Dieses gruppentaktische Level kann man sehr gut durch individualtaktische Bewegungen ergänzen, speziell Auftaktbewegungen, die nach demselben Muster funktionieren: Man täuscht in eine Richtung an und geht in die entgegengesetzte Richtung (bzw. generell in eine andere weg).
In der AFC Champions League brachten die Yokohama F. Marinos gegen Shandong Taishan viele dieser Bewegungen gut auf den Platz. Wie zu Beginn dieser Szene kam auch noch das Abkippen eines Sechsers hinzu, das ebenfalls sehr wirksam gegen Manndeckungen sein kann, wenn jener sich zentral kurz vor den Innenverteidigern abholt. Vor der ersten gegnerischen Defensivlinie ist es am einfachsten möglich, sich vom direkten Gegenspieler Platz zu verschaffen.
Yamane machte das hier sehr gut: Er holte sich den Ball ab, dribbelte dann auf den gegnerischen Stürmer an, um ihn zu binden und so seinen Innenverteidiger befreien zu können, kappte kurz vor dem Gegenspieler nochmals zur anderen Seite ab, um sich sofort doch wieder nach rechts zu drehen. Mit dieser individuellen Gegenbewegung sicherte er ab, dass Kamijima gegen Móises genug Raum haben würde.
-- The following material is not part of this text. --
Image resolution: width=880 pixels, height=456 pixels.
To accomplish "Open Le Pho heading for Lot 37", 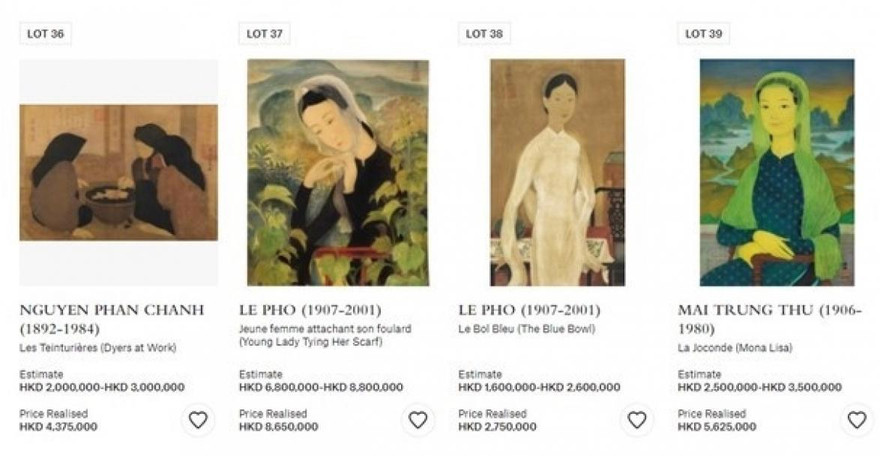I will [x=310, y=310].
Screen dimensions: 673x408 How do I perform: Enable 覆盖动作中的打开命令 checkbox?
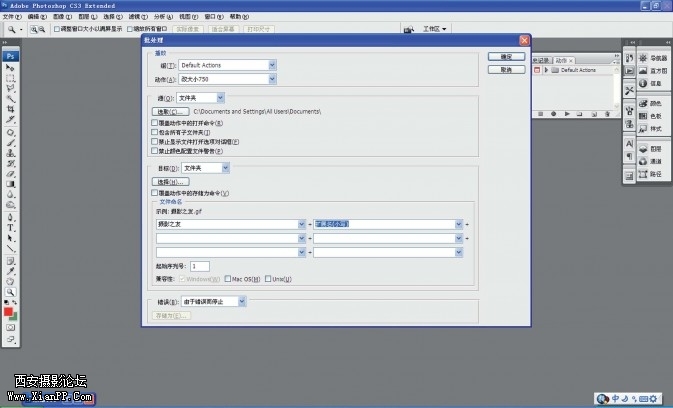coord(153,122)
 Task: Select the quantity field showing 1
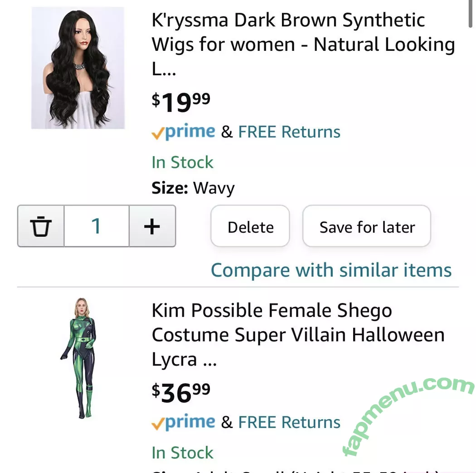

Kamijima spielte dann einen sehr guten Diagonalball, wo die Marinos eine wie am Reißbrett entworfene Bewegungsfolge ausführten – die gegen die Manndeckungen gerade gelang. Nam als ballnächster Offensivspieler wich aus und öffnete den Passweg, der Stürmer kam entgegen für die Ablage und der dritte Akteur ließ sich sogar aus einer höheren und zunächst entfernten Startposition kurz dahinter als Anspielstation fallen – mit einem Lauf, den sein Gegenspieler nicht mitgehen konnte.
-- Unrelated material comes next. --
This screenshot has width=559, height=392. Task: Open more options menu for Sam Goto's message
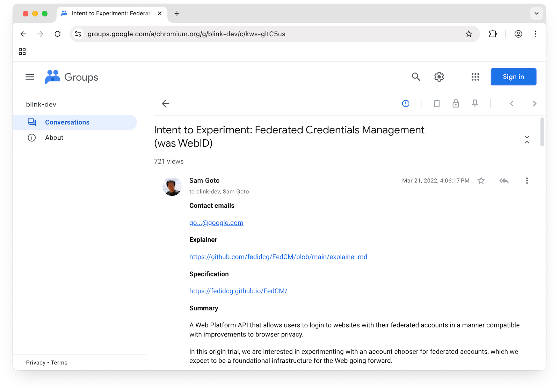[x=527, y=181]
Dieser dritte Akteur war der nominelle Zehner Mizunuma, der wiederum eine vorbereitende Vorbewegung gemacht hatte, um sich so effektiv befreien zu können. Er stand am Übergang zur Flügelzone, rückte dort mit dem Pass auf Kamijima zunächst kurz hoch und breit, um dann in die Zielposition für die Ablage des Kollegen zu kommen. Im Zentrum hatte Mizunuma schließlich eine offene Körperstellung und konnte so den tiefen Ball spielen – mit dem ersten Kontakt und auch in dieser Szene wieder mit seiner mehrmals im Laufe der Partie aufgefallenen fancy Passtechnik.
Shandongs Abwehrkette war für den Ball in ihren Rücken sehr anfällig: Die Mannorientierungen gaben Yokohama über die Partie hinweg immer wieder Möglichkeiten, in die Schnittstellen zu spielen. In dieser Szene war es der eigentliche Linksverteidiger Kato, der bei breiterer Position Élbers zuvor eingerückt war und anschließend dort hinein startete. Während er noch im Halbraum auf einer Art Achterposition stand, hatte ihn der gegnerische Rechtsverteidiger im 1gegen1 aufgenommen – und jener stand damit völlig losgelöst von der Kette. Auf seiner eigentlichen Position blieb eine große Lücke.
Kato erkannte das frühzeitig, näherte sich ihr langsam und war auf Sprung bereit, um einzulaufen. Obwohl er das so früh machte, reagierte Rechtsverteidiger Tong aber überhaupt nicht aktiv: Er begleitete Kato nur statt sich präventiv abzusetzen, so erwartbar wie der spätere Tiefenlauf war. Eine spätere Gegenbewegung für einen kurzen Pass hätte er dann zwar nicht mehr verteidigen können. Aber das musste in Kauf genommen werden angesichts der Gefahr, die der Schnittstellenlauf bei jenen großen Abständen bedeutete. Es schien, als ob die Möglichkeit der Gegenbewegung hier den Verteidiger erstarren und effektiv kaum mehr verteidigen ließ.
In dieser Szene geriet der Passs Mizunumas etwas unsauber; sonst wäre Kato direkt auf das Tor gelaufen. Stattdessen rutschte der Ball nur auf Élber durch, der aber übrigens eine kreative Fortsetzung wählte: Sehr langes Ballhalten auf der Grundlinie und Dribbling nach hinten, anschließend Flachpass zurück an den Sechzehner, wo Mizunuma den Ball nochmals spektakulär auf einen Kollegen durchlaufen ließ, der über das Tor zielte.
Auch wenn Shandong zumindest diese Situation überstand: Gerade auf der halbrechten Seite fand Tong keine guten Positionen und auch sein Innenverteidiger Jádson hatte oftmals große Schwierigkeiten, ihn abzusichern. Über diese Zone ließ Shandong zahlreiche Chancen zu und von dort entstand schließlich auch der Siegtreffer der Marinos.